PSF toolkit: an R package for pathway curation and topology-aware analysis

Front Genet. 2023 Aug 23:14:1264656. doi: 10.3389/fgene.2023.1264656. eCollection 2023.

Abstract

Most high throughput genomic data analysis pipelines currently rely on over-representation or gene set enrichment analysis (ORA/GSEA) approaches for functional analysis. In contrast, topology-based pathway analysis methods, which offer a more biologically informed perspective by incorporating interaction and topology information, have remained underutilized and inaccessible due to various limiting factors. These methods heavily rely on the quality of pathway topologies and often utilize predefined topologies from databases without assessing their correctness. To address these issues and make topology-aware pathway analysis more accessible and flexible, we introduce the PSF (Pathway Signal Flow) toolkit R package. Our toolkit integrates pathway curation and topology-based analysis, providing interactive and command-line tools that facilitate pathway importation, correction, and modification from diverse sources. This enables users to perform topology-based pathway signal flow analysis in both interactive and command-line modes. To showcase the toolkit's usability, we curated 36 KEGG signaling pathways and conducted several use-case studies, comparing our method with ORA and the topology-based signaling pathway impact analysis (SPIA) method. The results demonstrate that the algorithm can effectively identify ORA enriched pathways while providing more detailed branch-level information. Moreover, in contrast to the SPIA method, it offers the advantage of being cut-off free and less susceptible to the variability caused by selection thresholds. By combining pathway curation and topology-based analysis, the PSF toolkit enhances the quality, flexibility, and accessibility of topology-aware pathway analysis. Researchers can now easily import pathways from various sources, correct and modify them as needed, and perform detailed topology-based pathway signal flow analysis. In summary, our PSF toolkit offers an integrated solution that addresses the limitations of current topology-based pathway analysis methods. By providing interactive and command-line tools for pathway curation and topology-based analysis, we empower researchers to conduct comprehensive pathway analyses across a wide range of applications.

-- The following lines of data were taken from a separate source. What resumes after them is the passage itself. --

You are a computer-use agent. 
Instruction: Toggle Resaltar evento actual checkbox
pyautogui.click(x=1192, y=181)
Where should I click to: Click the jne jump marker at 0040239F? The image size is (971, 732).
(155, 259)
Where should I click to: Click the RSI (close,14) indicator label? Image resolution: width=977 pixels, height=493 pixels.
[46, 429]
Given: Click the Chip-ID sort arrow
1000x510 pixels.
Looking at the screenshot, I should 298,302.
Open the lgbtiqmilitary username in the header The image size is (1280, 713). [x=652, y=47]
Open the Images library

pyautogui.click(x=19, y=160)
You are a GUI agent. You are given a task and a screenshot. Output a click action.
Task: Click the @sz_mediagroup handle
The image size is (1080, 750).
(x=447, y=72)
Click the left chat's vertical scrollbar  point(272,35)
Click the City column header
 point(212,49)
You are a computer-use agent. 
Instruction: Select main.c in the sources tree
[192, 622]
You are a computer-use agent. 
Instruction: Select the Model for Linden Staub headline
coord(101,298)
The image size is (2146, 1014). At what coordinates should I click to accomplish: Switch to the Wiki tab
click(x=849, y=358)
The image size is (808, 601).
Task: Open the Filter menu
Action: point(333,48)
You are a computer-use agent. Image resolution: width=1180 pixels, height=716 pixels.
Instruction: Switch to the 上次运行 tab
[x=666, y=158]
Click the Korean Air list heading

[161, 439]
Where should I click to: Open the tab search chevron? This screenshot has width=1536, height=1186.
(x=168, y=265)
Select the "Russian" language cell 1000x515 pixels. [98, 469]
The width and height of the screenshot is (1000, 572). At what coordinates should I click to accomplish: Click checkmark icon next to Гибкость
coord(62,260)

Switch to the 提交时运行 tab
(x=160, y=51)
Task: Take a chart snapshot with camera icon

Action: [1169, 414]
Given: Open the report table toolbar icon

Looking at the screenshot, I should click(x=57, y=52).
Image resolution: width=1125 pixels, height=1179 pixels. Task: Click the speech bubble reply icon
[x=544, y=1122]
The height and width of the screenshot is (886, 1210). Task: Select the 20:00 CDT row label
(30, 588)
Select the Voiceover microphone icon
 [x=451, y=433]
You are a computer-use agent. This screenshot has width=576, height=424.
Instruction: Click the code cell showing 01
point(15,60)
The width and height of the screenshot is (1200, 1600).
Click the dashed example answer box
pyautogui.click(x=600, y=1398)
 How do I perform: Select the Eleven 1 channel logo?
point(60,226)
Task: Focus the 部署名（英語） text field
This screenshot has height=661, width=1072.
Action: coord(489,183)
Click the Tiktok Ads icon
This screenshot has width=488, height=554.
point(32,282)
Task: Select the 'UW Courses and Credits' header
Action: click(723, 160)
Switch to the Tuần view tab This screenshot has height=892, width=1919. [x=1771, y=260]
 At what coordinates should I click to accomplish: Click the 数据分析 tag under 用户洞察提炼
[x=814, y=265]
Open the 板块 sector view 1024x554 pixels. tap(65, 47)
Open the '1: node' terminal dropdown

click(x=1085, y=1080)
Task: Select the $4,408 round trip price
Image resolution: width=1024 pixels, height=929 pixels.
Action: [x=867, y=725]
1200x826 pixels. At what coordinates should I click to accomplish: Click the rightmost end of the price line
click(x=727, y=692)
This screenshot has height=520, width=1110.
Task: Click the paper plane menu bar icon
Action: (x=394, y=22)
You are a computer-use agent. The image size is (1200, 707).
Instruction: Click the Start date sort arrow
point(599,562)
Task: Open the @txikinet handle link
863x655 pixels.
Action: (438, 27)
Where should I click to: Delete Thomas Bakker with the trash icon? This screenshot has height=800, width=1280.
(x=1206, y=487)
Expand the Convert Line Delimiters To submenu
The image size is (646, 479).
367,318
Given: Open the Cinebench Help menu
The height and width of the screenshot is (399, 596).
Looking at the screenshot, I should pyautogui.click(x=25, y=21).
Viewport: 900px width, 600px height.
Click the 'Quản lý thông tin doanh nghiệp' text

Keywords: biological networks; gene expression; pathway analysis; single cell omics; systems biology.

Grants and funding

The author(s) declare financial support was received for the research, authorship, and/or publication of this article. This work was supported by the Science Committee of the MESCS of Armenia (21AG-1F021 and 21SC-BRFFR-1F020), ANSEF (NS-molbio-2522), and the EIF. Computational resources provided under the state targeted project “Creating a Cloud Computing Environment for Solving Scientific and Applied Problems” (1-8/20TB).